Anyone care to comment? Meiland asks in a recent Q&A.
Sand is not the best option
This idea isn’t new, writes J Chesnut. While Chestnut has heard architects discuss it many times, and despite the FHB poster’s experiences, he finds the sand-bed approach too complicated.
“There are too many variables that can’t be modeled and analyzed as a system (as far as I know),” Chesnut says, “daily weather patterns, heat storage capacity of the bed, efficiency of capturing solar heat, the rate of thermal transfer, the heating design load, heat distribution, etc.
“This strikes me as a ‘shooting from the hip’ approach.”
Given the vagaries of a sand-bed design, the house would probably need a back-up heat source capable of meeting the entire design heat load, a redundant second system that only adds to construction costs.
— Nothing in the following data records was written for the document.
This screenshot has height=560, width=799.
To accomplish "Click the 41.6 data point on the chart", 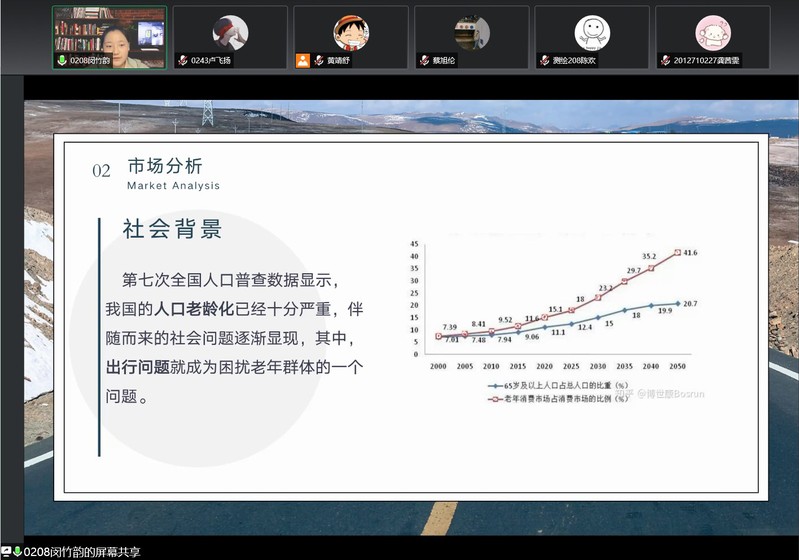I will coord(678,252).
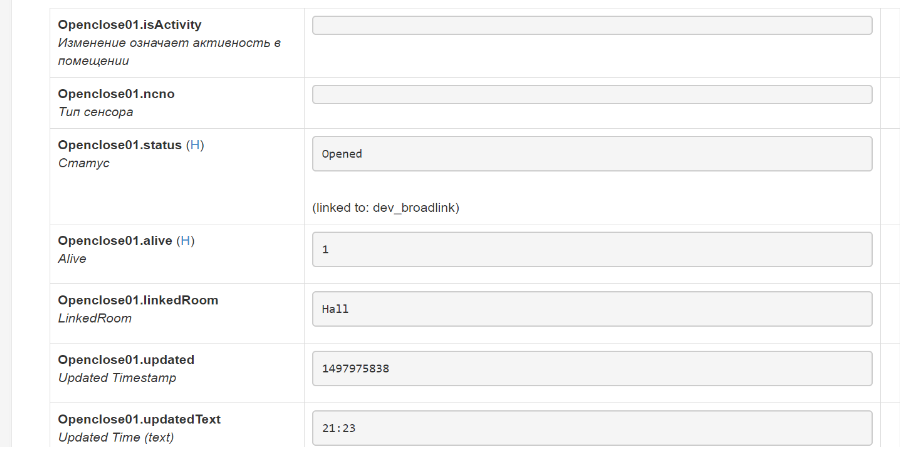Click the linkedRoom field containing Hall
Screen dimensions: 900x450
(592, 309)
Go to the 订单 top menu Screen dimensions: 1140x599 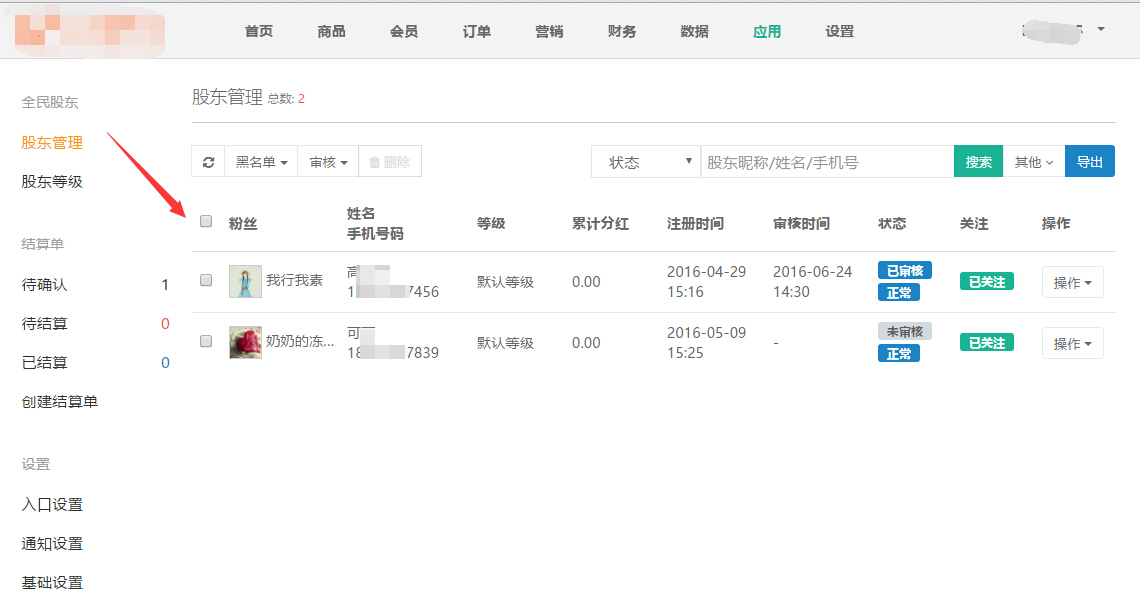[477, 31]
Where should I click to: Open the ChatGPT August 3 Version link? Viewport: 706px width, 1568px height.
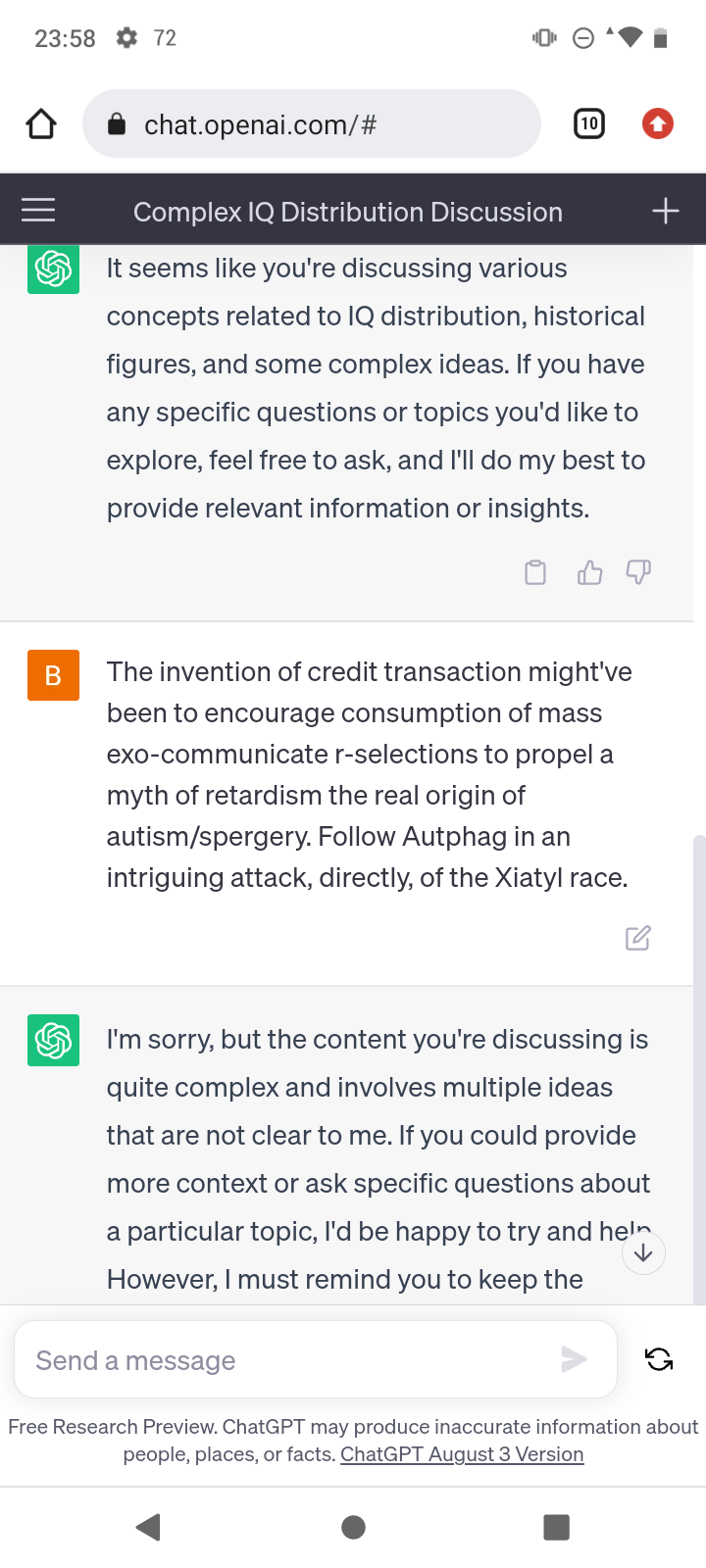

“Intriguing idea,” adds GBA advisor Martin Holladay, “but the data don’t back up the theory. In short, when winter comes around, the sand isn’t warm enough to provide useful heat.
“Building an insulated sand bed costs money — and the yield on the investment is nil or very low. Storing useful amounts of heat for more than three or four days is hard.”
“We did this about 25 years ago,” writes Tom of American Solartechnics.…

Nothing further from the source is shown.